2. Being social does not generally require you to touch anyone; when you do, ensure you touch no part of the body that is typically covered.
3. Don’t deliberately frighten anyone
4. When social do not distract others present by singing, humming, or fidgeting with your hands or feet.
5. Be discreet when you cough, sneeze, sigh, or yawn. Try not be loud. Yawn into your handkercheif or hand as you turn your face aside.
6. Do not sleep when others speak; do not sit not when others stand; silence is a fence for wisdom; do not walk on when others stop.
7. Wear clothing in public. Dress with dignity even in private.

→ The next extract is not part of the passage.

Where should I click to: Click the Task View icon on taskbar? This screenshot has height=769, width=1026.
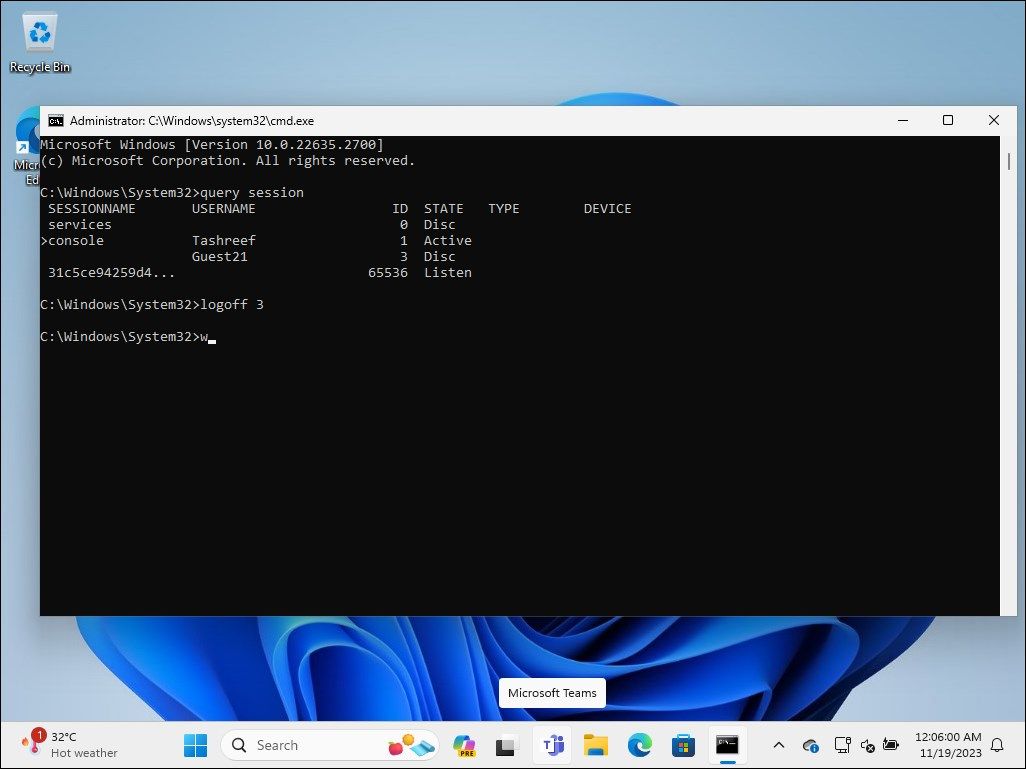pos(506,745)
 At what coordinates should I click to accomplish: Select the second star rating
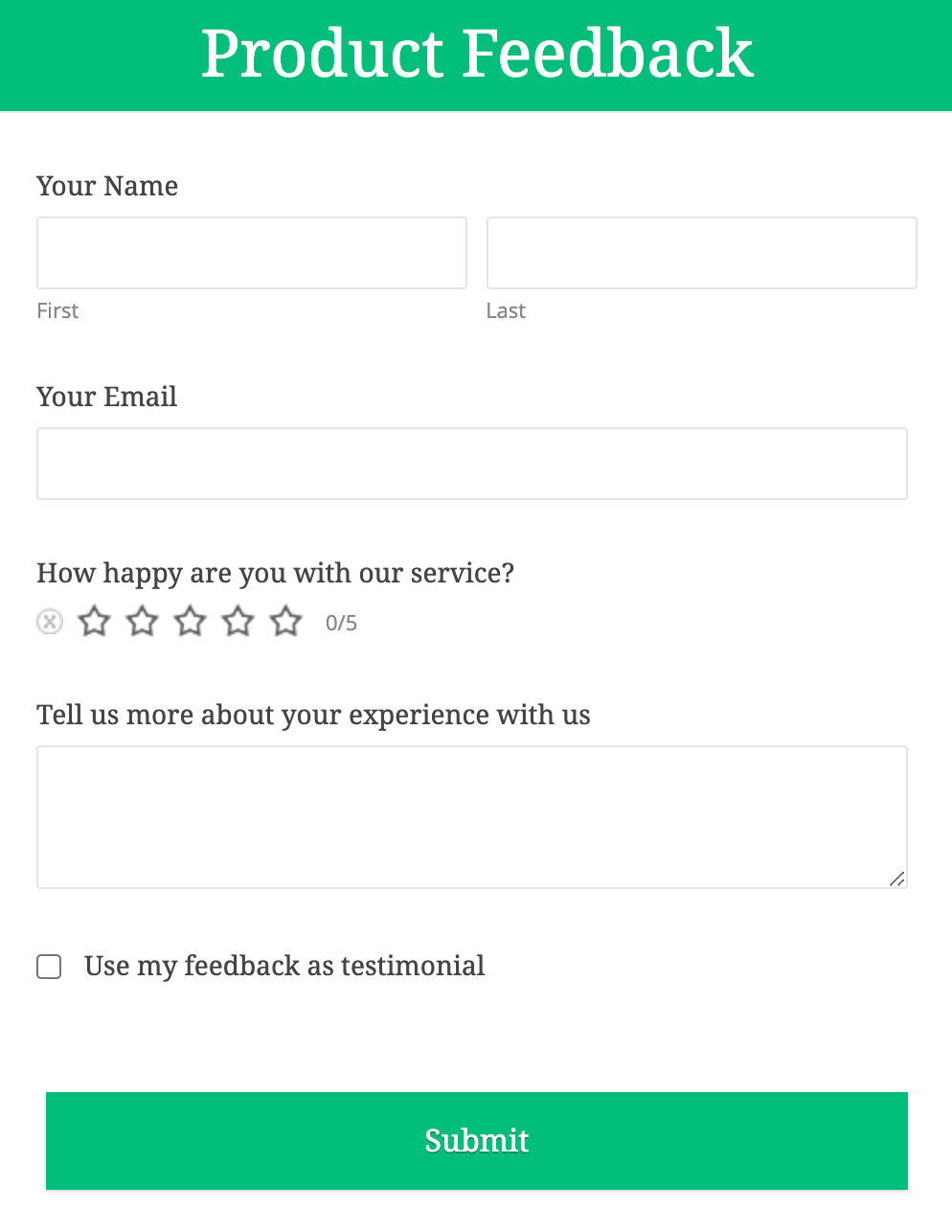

8. Show the same regard for the last person to join the group as you do the first. Don’t be boisterous.
9. Make certain your social space welcomes everyone. Behave with dignity. Do not dominate others or intimidate them with your behaviour.
10. To sit in a dignified manner? Keep your feet firmly on the floor. Do not cross your legs.
11. Don’t twitch or chew your nails when in public.
12. Do not intimidate others with your mannerisms. When speaking, leave room between you and others. Saying it is best done without spraying it.
13. Clean yourself when alone. If you notice filth on others, inform them. If they notice filth on you, remove it and thank them for their courtesy.
14. Do not turn your back to others when speaking to them. Neither hover nor lean about the table or desk at which another reads or writes.
15. Pare your nails, keep them clean and short, and so your hands and teeth.
16. Do not make silly faces.
17. Flattery is never appropriate.
18. When social, do not read unless it’s necessary; even then, ask permission. Do not criticise someone else’s writings unless they desire your opinion.
19. Be pleasant or grave, as the situation warrants.
20. Be casual or formal, as the situation warrants.